The space of love grows inside me. I am the source—and not in any other way. I can only share love by being that space—where anything is possible and everything is perfect and complete. This space can never drag anybody inside it; it just allows them to be in it. And it’s impossible to share love without being that space. And it’s impossible to be that space for others without being that space for yourself first—because I am the source. And I will by default be the first entity that will enter this space that I am creating—the space of love. It’s like an ocean that starts in my heart. First it fills me, and only when I am full can it boil over and create an ocean—space—outside me where everybody can just be—be themselves, be as they are—in “this is it—and this is perfect.”

And I don’t know

How you show
Such gentle disregard
For the ugly in me
That I see
That for so long
I took so hard
And I truly believe
That you see the best in me
I’m enough, for your love
and the thought sets me free

I finally understand what it means to love yourself. It’s not at all about acceptance—something I have tried so hard to achieve and never really succeeded. It’s just about being a warm, calm, deep ocean, my own personal Floridian Atlantic, where I can just be.

And now I know that I can be that space for myself. It feels amazing! And I can be that for others—for everybody and everything. With no need for them to give anything in return or even stay in that space. They can be there if they want—they can choose not to.

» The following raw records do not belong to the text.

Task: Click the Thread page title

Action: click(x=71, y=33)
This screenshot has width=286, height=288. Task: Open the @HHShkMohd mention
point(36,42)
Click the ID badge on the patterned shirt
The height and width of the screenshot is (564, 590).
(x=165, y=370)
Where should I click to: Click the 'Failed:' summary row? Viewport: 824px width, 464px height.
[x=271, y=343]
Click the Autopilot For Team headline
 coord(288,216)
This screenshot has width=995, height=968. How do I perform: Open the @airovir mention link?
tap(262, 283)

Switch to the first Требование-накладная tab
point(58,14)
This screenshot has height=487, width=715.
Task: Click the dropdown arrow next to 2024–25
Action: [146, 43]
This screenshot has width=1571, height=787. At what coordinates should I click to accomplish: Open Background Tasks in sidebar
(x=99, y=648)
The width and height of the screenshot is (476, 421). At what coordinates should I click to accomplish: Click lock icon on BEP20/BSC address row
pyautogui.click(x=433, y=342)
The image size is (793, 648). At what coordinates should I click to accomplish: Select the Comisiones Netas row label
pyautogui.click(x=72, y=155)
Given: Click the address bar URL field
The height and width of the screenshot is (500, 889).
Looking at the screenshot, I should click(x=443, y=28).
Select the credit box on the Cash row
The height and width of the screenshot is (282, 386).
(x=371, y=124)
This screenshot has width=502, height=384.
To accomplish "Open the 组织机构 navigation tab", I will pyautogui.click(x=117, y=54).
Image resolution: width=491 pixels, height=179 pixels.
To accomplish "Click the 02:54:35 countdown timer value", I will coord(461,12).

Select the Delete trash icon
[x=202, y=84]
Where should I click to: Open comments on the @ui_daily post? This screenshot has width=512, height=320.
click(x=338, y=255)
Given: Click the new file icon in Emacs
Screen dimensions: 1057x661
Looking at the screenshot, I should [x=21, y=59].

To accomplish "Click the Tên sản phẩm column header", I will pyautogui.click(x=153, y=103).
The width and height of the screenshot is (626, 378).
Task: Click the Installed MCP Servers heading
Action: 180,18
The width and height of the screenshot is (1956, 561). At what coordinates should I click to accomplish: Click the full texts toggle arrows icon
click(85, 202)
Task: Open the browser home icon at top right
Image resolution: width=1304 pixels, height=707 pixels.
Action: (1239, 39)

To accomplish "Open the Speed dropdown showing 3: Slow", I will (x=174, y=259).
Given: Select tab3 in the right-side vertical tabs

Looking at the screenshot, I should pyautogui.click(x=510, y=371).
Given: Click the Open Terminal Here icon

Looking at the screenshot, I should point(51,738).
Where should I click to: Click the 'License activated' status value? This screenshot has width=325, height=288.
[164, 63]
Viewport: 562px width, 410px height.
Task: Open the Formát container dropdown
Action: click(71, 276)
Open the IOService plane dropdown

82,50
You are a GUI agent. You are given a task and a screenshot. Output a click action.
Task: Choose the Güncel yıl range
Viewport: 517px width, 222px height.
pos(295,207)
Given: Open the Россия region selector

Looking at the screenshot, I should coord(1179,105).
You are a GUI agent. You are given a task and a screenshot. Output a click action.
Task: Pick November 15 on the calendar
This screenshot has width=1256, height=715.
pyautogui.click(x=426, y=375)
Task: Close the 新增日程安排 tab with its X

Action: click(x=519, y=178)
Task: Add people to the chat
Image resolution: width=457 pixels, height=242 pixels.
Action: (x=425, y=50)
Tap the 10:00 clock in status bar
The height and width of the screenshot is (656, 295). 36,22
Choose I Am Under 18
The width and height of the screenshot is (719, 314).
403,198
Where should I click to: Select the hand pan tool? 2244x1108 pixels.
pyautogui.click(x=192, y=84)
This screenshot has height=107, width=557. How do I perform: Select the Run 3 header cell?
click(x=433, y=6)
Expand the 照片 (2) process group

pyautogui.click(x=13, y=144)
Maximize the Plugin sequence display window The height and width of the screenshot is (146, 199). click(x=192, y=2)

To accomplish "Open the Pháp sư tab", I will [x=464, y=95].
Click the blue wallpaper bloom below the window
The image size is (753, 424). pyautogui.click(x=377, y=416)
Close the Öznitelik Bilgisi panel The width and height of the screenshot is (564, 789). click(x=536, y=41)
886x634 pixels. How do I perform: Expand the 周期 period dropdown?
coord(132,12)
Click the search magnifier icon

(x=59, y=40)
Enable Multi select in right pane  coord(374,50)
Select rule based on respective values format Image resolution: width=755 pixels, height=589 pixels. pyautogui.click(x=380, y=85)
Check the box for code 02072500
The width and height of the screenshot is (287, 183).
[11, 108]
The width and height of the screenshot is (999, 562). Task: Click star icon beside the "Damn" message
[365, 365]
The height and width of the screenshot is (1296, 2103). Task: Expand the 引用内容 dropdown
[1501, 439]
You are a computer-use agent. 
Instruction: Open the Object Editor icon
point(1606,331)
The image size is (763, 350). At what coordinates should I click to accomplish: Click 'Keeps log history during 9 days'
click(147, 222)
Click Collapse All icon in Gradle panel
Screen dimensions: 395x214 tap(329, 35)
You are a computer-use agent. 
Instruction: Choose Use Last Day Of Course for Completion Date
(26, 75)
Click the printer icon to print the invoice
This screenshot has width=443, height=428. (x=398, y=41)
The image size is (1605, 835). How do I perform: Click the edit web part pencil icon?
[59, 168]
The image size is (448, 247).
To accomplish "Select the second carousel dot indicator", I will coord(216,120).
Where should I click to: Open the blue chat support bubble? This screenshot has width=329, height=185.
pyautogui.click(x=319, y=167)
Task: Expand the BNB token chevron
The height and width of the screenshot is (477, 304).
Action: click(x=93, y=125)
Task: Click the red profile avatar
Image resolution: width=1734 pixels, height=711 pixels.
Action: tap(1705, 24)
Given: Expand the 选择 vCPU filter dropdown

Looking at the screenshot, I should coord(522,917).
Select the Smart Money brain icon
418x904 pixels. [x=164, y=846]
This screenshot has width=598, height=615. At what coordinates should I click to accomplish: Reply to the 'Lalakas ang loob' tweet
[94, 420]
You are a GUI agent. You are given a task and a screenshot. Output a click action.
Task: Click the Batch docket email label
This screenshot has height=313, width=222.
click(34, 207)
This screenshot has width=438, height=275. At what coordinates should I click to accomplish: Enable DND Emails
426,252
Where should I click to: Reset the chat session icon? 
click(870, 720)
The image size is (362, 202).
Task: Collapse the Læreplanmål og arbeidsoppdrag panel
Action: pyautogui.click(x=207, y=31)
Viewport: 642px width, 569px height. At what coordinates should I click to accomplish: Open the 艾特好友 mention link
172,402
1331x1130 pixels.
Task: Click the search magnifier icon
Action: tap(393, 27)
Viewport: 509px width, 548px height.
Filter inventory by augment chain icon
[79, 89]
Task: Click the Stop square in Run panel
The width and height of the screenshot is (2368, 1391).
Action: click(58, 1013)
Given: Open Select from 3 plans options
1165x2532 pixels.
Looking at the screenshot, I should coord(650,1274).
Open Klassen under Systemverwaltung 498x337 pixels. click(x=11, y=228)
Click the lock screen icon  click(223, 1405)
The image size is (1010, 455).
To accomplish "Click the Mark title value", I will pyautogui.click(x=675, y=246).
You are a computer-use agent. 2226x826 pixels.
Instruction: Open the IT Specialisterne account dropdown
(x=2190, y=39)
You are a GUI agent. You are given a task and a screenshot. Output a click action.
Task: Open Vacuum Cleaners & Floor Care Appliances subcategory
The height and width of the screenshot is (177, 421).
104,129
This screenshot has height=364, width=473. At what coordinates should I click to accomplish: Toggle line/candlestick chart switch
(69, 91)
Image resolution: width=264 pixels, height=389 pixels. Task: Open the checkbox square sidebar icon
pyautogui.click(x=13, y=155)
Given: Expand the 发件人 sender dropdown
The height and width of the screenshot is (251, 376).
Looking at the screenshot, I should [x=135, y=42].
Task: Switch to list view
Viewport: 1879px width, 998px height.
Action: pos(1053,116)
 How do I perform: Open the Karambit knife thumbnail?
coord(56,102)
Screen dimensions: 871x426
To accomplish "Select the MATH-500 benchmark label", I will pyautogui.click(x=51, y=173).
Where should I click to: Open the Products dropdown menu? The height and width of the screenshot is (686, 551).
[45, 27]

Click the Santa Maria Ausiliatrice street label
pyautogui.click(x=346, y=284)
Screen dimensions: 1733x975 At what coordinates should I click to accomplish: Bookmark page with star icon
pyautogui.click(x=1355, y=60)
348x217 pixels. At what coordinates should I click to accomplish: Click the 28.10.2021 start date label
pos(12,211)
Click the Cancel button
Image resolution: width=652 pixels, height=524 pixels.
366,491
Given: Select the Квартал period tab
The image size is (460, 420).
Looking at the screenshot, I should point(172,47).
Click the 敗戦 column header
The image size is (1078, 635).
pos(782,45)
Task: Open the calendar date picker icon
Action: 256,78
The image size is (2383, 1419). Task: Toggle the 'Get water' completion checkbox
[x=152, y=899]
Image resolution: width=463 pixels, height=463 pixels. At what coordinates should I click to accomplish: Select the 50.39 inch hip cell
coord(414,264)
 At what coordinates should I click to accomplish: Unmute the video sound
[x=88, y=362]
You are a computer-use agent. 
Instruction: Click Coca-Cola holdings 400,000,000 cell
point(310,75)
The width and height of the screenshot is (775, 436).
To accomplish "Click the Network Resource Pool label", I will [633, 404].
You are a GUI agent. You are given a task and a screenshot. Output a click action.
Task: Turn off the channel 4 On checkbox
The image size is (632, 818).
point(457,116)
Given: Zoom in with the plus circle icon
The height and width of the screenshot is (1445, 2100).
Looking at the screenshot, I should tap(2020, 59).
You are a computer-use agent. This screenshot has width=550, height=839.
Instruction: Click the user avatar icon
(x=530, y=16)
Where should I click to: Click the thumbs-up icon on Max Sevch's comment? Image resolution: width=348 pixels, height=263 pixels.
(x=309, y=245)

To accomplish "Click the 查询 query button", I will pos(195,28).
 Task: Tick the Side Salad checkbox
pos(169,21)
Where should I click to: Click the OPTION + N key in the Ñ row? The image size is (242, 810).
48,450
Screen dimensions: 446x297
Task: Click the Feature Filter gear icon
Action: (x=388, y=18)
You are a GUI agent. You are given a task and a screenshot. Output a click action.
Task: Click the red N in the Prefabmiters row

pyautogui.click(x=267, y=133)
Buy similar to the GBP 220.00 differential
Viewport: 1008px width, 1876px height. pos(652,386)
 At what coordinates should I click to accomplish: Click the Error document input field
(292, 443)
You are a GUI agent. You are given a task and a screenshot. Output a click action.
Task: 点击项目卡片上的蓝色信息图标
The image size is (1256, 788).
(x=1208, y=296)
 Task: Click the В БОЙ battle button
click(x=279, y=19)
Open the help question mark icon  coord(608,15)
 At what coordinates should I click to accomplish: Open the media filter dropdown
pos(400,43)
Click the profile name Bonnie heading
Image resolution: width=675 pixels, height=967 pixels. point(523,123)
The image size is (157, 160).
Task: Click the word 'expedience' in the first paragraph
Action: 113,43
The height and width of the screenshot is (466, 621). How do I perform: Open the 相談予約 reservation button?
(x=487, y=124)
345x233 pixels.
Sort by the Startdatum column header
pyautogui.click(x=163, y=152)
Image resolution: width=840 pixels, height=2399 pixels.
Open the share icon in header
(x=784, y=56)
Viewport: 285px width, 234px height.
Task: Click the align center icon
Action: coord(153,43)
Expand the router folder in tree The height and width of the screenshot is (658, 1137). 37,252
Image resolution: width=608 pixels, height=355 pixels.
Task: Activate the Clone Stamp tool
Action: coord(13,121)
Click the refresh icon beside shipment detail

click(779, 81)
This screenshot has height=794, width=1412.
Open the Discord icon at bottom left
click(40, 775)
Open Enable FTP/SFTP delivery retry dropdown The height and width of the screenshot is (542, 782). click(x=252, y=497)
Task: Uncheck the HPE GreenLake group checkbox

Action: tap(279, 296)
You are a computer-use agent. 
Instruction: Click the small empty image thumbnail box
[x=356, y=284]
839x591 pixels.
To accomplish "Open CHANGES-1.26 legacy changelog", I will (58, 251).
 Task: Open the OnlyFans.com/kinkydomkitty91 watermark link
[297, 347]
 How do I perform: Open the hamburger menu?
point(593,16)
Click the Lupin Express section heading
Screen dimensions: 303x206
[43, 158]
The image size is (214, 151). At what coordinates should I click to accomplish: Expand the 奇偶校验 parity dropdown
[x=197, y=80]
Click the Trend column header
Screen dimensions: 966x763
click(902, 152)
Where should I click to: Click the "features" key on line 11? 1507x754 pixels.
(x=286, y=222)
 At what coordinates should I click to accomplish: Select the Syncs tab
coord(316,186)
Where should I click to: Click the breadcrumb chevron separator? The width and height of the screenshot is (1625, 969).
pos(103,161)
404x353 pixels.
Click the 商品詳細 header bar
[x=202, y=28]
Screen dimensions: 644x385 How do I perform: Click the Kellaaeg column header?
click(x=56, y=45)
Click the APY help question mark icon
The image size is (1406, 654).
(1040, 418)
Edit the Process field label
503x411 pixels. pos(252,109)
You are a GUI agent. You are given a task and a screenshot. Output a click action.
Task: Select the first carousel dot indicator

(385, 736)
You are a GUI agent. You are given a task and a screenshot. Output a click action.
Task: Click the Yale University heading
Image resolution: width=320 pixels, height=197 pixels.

It’s not about loading them with the benefits of my love. It’s about giving them a space to be themselves.

I am stunned by this understanding. I am living a new life in a new world today after seeing all this last night. Everything turned so beautiful; I cannot express what’s inside me. I am growing my ocean inside—and soon will fill with it—with my love—the whole universe.

For that I am forever thankful.

“Free in You” by Indigo Girls is quoted in this essay.